Data records:

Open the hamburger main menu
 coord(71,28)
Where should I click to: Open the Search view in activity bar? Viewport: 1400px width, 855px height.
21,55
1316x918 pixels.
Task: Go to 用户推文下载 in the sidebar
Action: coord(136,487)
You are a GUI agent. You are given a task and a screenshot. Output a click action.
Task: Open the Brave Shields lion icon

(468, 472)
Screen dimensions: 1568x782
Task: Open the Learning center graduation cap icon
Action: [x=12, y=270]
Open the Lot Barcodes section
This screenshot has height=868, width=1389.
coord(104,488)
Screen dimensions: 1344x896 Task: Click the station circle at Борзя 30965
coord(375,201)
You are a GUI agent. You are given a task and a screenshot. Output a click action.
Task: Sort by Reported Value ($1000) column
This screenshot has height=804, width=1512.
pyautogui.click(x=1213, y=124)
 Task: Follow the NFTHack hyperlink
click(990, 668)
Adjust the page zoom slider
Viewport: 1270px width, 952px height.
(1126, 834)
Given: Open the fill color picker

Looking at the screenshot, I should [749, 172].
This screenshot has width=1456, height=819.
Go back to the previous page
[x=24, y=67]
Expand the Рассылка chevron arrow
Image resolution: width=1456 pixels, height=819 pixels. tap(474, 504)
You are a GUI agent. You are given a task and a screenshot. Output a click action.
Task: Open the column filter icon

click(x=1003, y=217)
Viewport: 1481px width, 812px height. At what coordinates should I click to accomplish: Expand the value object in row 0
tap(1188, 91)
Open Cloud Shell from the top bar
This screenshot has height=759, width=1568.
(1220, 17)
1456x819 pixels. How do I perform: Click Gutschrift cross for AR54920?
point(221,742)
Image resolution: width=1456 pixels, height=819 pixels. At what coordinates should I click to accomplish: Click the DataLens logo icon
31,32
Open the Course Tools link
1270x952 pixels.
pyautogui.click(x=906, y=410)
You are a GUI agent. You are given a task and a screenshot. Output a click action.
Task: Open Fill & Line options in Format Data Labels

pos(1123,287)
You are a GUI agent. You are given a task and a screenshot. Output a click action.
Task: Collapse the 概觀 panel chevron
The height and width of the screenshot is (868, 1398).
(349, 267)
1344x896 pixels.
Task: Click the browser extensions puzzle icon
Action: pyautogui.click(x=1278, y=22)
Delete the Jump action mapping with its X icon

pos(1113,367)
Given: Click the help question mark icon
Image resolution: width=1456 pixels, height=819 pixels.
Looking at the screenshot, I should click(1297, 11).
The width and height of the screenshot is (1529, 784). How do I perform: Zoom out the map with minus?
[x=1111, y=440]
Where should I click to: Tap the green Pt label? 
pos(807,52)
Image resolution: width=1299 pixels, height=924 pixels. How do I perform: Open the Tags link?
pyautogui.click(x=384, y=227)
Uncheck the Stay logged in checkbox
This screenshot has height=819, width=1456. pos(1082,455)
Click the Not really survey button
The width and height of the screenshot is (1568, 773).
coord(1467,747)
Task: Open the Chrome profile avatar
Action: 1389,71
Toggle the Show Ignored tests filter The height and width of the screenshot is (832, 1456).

- [WHAT NEEDS TO BE DONE]
Exactly the lines from the one holding "Uncheck the Stay logged in checkbox" through the end of the records above are to be returned, and nothing else.

- [ANSWER SPACE]
Uncheck the Stay logged in checkbox
This screenshot has height=819, width=1456. pos(1082,455)
Click the Not really survey button
The width and height of the screenshot is (1568, 773).
coord(1467,747)
Task: Open the Chrome profile avatar
Action: 1389,71
Toggle the Show Ignored tests filter The height and width of the screenshot is (832, 1456).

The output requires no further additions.